Directives:
1. According to the passage on motherhood, what is statistically the most dangerous thing a woman does in her lifetime?
2. Carry on the passage about motherhood, picking up after its final sentence.

Reading passage:
Perhaps the elemental nature of motherhood can’t quite be understood until we are 'in' our experience, or maybe we wouldn’t head on this collision course with life if we knew what was ahead? If this were the case, why do so many of us go on to do it time and again?
Creating life can be addictive because although 'the love hormone' is understood by endocrinologists as an antidote to craving. The positive feedback mechanism that controls its release actually helps anaesthetise us a little or diminish the sensations of discomfort, and feelings of turmoil that are intrinsically linked with pregnancy, childbirth and motherhood.
When we are deep in the throes of becoming a mother, we often forget ourselves, and without intending to, so do others around us. Whilst pregnancy isn’t necessarily a glowing period for all, many women experience being regarded, honoured even (unless you’re on the 17:59 from London), and taken care of whilst carrying our precious load.
What to expect when you’re expecting
The industry around these very specific periods of time are festooned with ideas, methods and opinions, and many are eager to inform. As the excitement mounts, children’s clothes are cooed over, yoga sessions are chanted in and birth plans are written.
Whatever happens at birth, statistically, becoming pregnant is the most dangerous thing a woman does in her lifetime, but now there’s a baby and attention shifts from you to your newborn.
We all respond differently to the awakening of motherhood. It’s a realisation that comes quickly for some, and as a quest through a submerged haze for others. The magnitude of decisions that arise as we begin to meet our new responsibility can be weighty and unwieldy. Breastfeeding (or not), back to work (or not), childcare (or not), intimacy with a partner (or not), have another child (or not); this list has barely begun.
So, what happens if we meet the responsibility of our new state, or experience having or raising a child and everything that comes with it, not just with gratitude, which helps lessen the sense of heaviness, but also with conviction, so as to empower us?

Recorded data:

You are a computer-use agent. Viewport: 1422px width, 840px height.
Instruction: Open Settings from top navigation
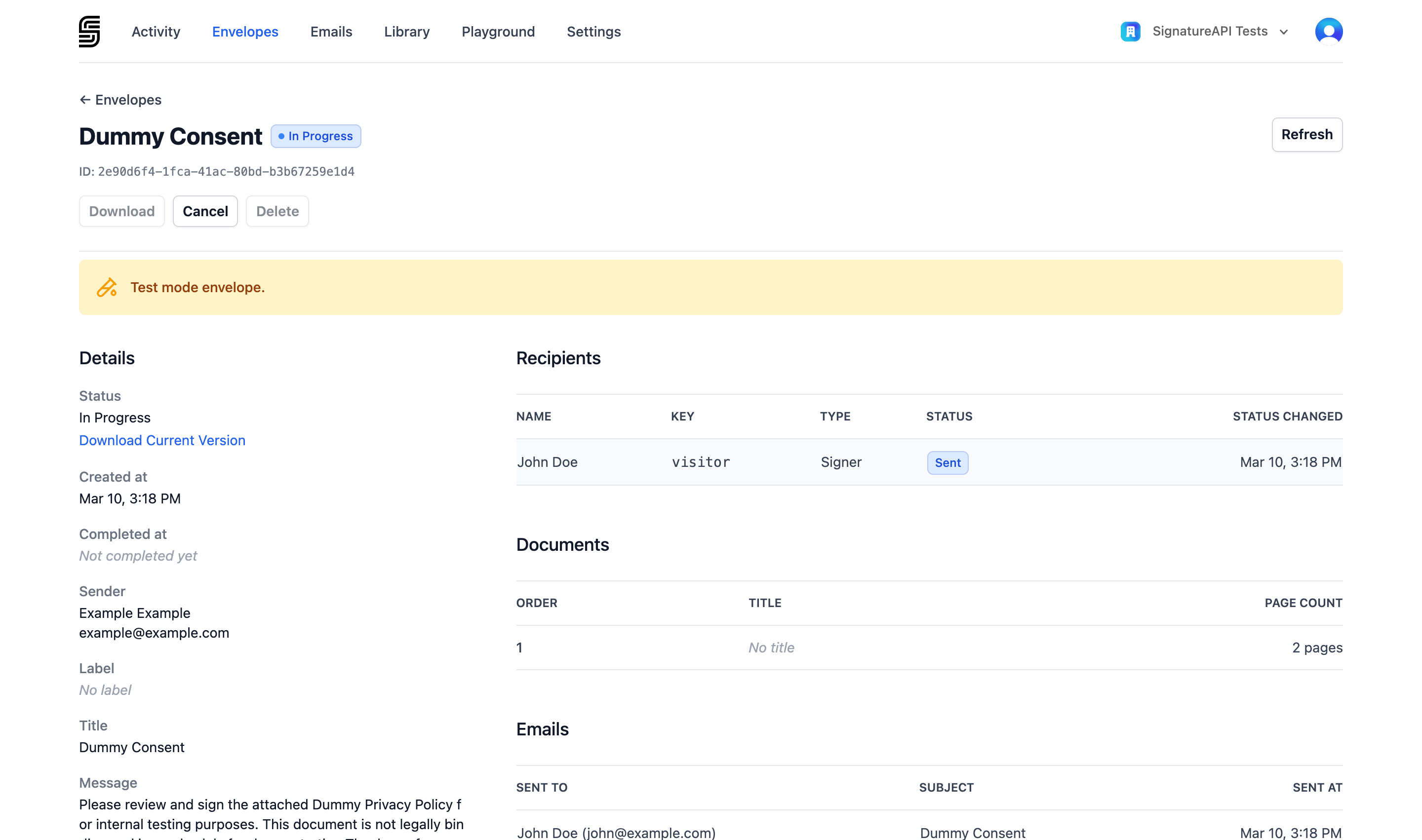(x=593, y=32)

Written responses:
1. Becoming pregnant.

2.
Wholly embracing that we are the life givers, more often the primary carers, the chefs, the emotional weight bearers, the cleaners, the educators, the travel agents, the event organisers, and so much more, can elevate us, rather than drag us down, and help us to assert ourselves so that we can regard ourselves positively for what we achieve every day. Once we hold ourselves in this regard, it is easier for others to value us and for us to get our needs met.
Researchers at Washington University studied new mothers with varying degrees of stress. They wanted to know if support from the community affected the way a parent relates to their children and their ability to raise them. The results were clear. Mothers without strong support from the community had higher levels of stress, and mothers with higher levels of stress were more worn down and pessimistic about parenting. They also found the opposite true: mothers with strong support from their communities had lower levels of stress and were optimistic.
Supporting women who happen to be mothers is vital because as much as not all women carry and birth, most women find themselves being mothers, sometimes as carers, sometimes as partners, often to their own parents, but mostly to humanity.